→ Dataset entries

##############################

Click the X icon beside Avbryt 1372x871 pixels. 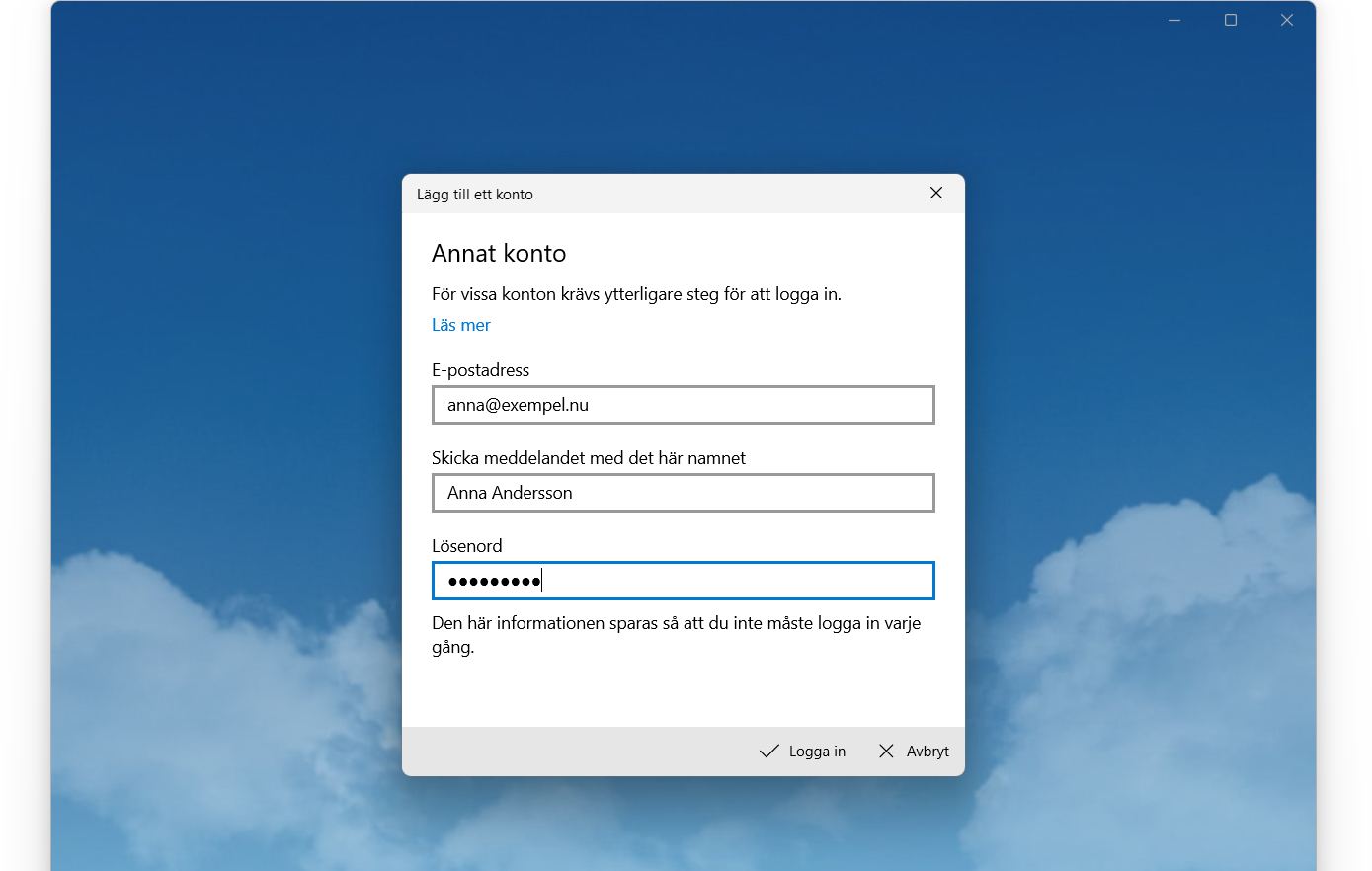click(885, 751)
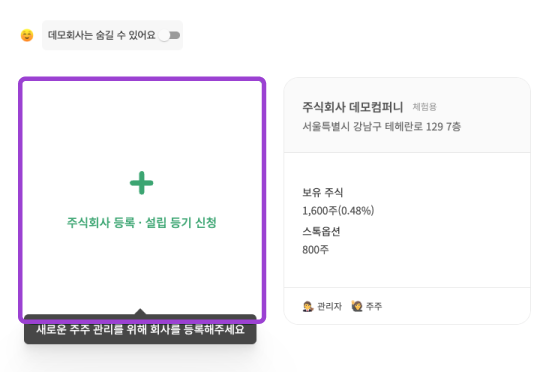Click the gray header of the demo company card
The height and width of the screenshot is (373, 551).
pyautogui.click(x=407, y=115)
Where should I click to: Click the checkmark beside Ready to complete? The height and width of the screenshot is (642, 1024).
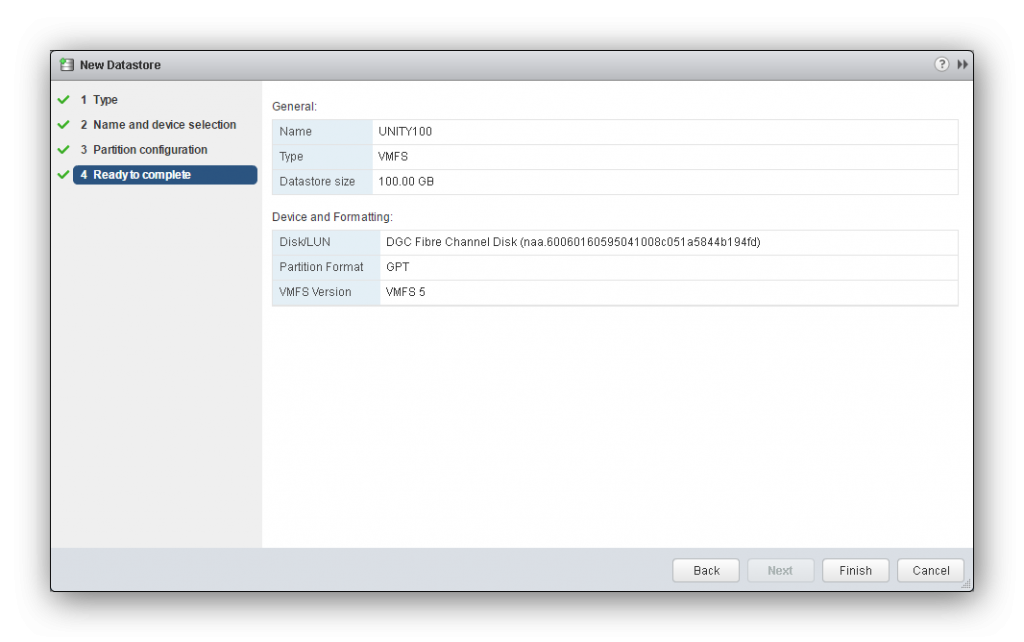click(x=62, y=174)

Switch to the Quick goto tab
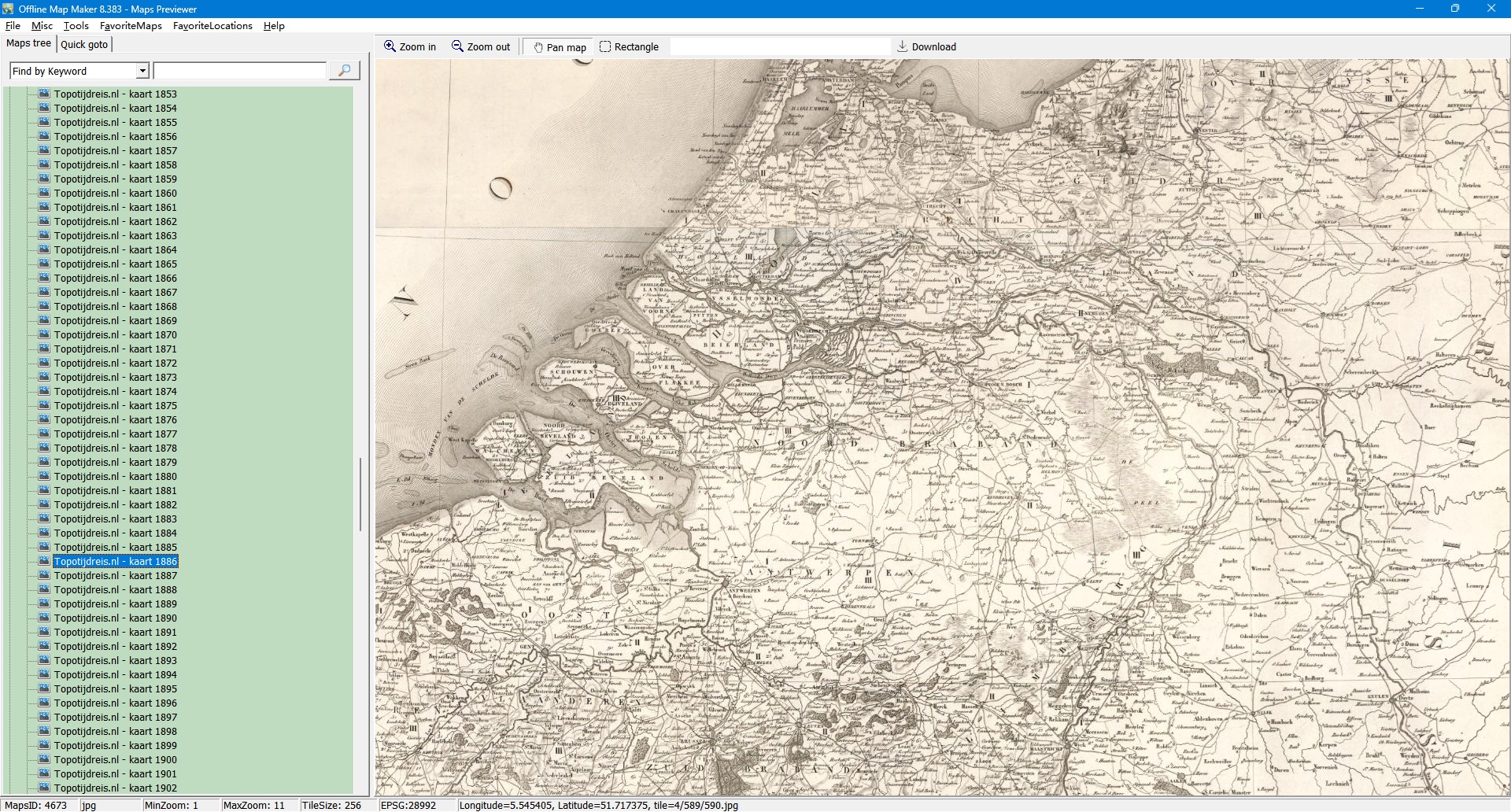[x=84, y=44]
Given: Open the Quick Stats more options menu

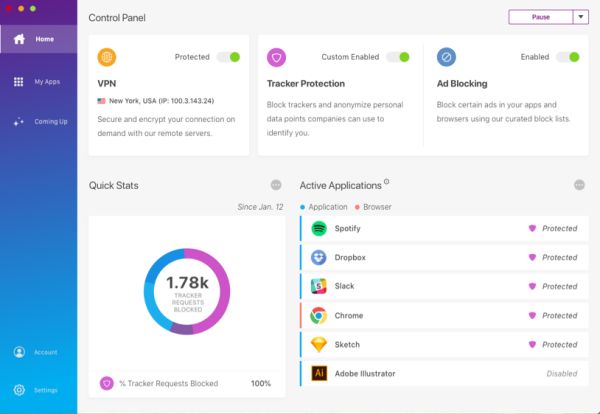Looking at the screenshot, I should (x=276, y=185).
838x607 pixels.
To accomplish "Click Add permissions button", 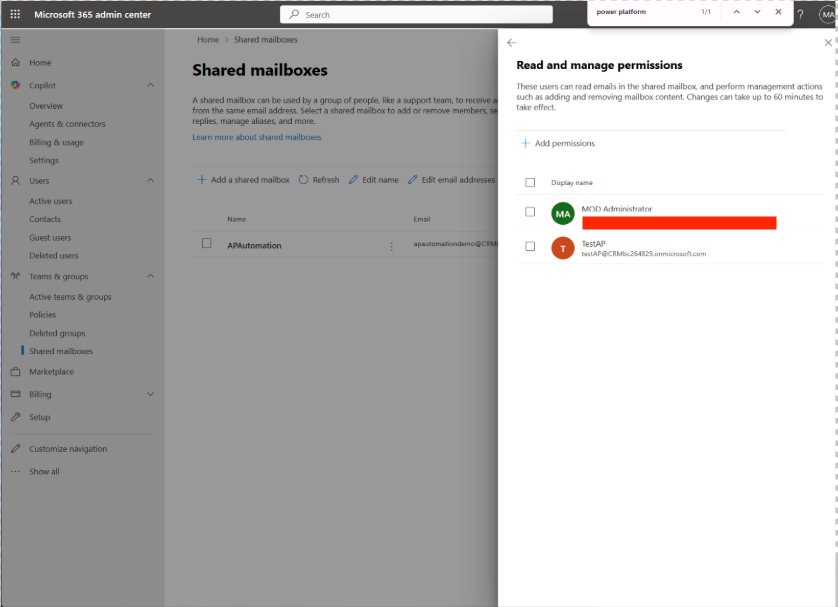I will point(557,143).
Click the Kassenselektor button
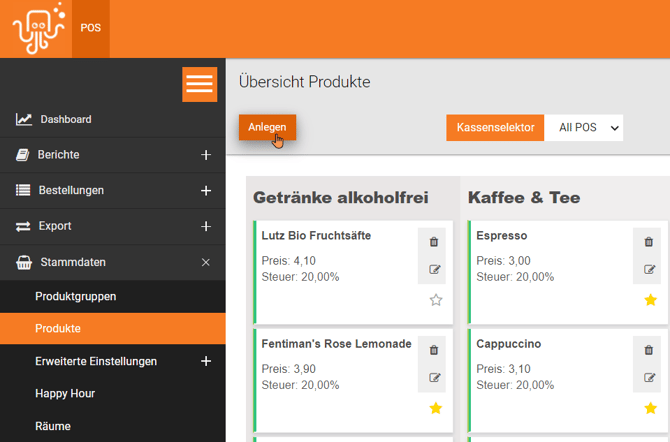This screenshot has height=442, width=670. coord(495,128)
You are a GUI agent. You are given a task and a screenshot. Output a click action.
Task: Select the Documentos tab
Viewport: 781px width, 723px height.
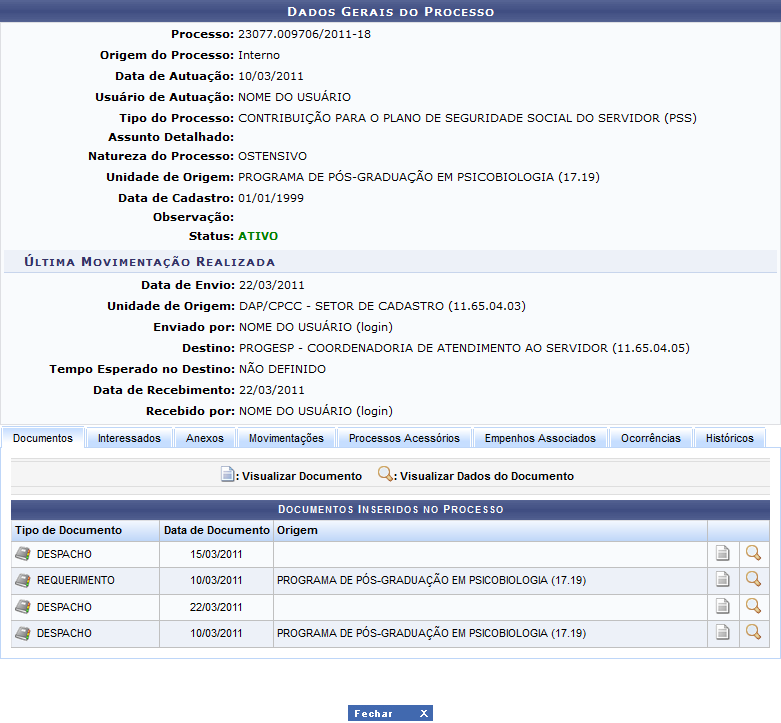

##############################

→ WORK REQUIRED
Counting the line with "You are a GUI" and the last line of the data above, transcribe those two lines and every line between them exactly, without the pictures.

→ SOLUTION FOR THIS PROBLEM
You are a GUI agent. You are given a task and a screenshot. Output a click action.
Task: Select the Documentos tab
Viewport: 781px width, 723px height.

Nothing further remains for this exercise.